Organized by Consulate-General of Japan in Toronto and Munk School of Global Affairs
CENTRE FOR THE STUDY OF GLOBAL JAPAN PRESENTS JAPAN NOW LECTURE SERIES
Japan’s combination of economic success and conservative dominance from the 1950s into the early 1990s was the consequence of what Pempel calls “developmentalism.”
The term involves more than the well-studied ‘developmental state.’ Most particularly, the Japanese success story relied on a specific and unusual socio-economic alignment; a positive sum relationship between state direction and corporate creativity; and Japan’s Cold War security and economic partnership with the United States. The combination unleashed a positive cycle of economic development and conservative political strength.
Japan’s positive cycle was challenged by two external changes: first, the breakdown in diplomatic and security bipolarity that began with the Nixon visits to China and the Deng economic reforms; and second, the challenges from increased power of global finance and multinational production networks. These external global shifts undercut the Japan’s prevailing model and opened the challenge to find a suitable substitute.

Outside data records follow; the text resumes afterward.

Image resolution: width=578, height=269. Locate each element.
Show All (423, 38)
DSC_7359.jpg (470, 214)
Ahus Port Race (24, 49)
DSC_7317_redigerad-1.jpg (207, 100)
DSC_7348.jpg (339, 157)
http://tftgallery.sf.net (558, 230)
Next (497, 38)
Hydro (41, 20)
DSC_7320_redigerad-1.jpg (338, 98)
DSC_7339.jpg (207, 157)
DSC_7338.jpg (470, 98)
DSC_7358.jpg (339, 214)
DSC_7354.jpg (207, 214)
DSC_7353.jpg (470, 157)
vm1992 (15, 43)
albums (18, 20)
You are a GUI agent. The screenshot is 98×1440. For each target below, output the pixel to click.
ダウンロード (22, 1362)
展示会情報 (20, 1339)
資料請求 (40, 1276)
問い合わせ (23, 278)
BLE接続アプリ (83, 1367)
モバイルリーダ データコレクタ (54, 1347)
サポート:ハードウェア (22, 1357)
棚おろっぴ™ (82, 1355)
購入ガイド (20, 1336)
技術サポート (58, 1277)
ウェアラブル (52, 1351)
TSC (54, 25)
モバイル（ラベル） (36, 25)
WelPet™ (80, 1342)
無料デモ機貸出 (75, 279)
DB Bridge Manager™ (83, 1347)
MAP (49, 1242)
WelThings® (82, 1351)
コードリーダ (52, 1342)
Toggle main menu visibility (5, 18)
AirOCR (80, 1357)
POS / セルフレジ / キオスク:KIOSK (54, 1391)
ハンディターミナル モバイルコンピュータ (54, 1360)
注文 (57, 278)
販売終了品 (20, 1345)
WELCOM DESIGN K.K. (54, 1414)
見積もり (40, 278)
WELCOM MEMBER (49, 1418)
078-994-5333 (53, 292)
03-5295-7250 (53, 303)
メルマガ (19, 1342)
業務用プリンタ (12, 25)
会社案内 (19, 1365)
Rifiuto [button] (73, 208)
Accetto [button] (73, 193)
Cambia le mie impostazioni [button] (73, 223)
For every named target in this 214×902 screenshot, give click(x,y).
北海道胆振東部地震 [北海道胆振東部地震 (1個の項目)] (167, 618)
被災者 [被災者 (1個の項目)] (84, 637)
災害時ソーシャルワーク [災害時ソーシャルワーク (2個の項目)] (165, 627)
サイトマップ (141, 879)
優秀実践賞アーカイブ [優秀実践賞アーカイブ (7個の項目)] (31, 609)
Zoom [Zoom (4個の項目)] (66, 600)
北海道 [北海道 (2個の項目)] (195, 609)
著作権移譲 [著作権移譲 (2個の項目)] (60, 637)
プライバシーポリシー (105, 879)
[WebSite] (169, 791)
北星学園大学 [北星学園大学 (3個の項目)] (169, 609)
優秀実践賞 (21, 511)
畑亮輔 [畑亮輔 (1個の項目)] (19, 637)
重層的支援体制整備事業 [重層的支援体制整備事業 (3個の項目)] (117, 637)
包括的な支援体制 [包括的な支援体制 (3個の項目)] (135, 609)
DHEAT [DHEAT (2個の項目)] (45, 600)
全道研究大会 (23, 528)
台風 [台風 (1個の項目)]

That search has continued for over twenty years resulting in some successes and many false starts. Professor Pempel’s talk will examine the relationship between this more complete understanding of developmentalism as the roots of Japan’s early successes and the subsequent difficulties of finding its adequate replacement.
SPEAKER T.J. Pempel Jack M. Forcey Professor of Political Science, University of California, Berkeley
T.J. Pempel is Jack M. Forcey Professor of Political Science at the University of California, Berkeley. His research focuses on Japan’s political economy, economic and security issues in East Asia, and Asian regionalism. His most recent book with Keiichi Tsunekawa is “Two Crises, Different Outcomes: East Asia and Global Finance” (Cornell University Press).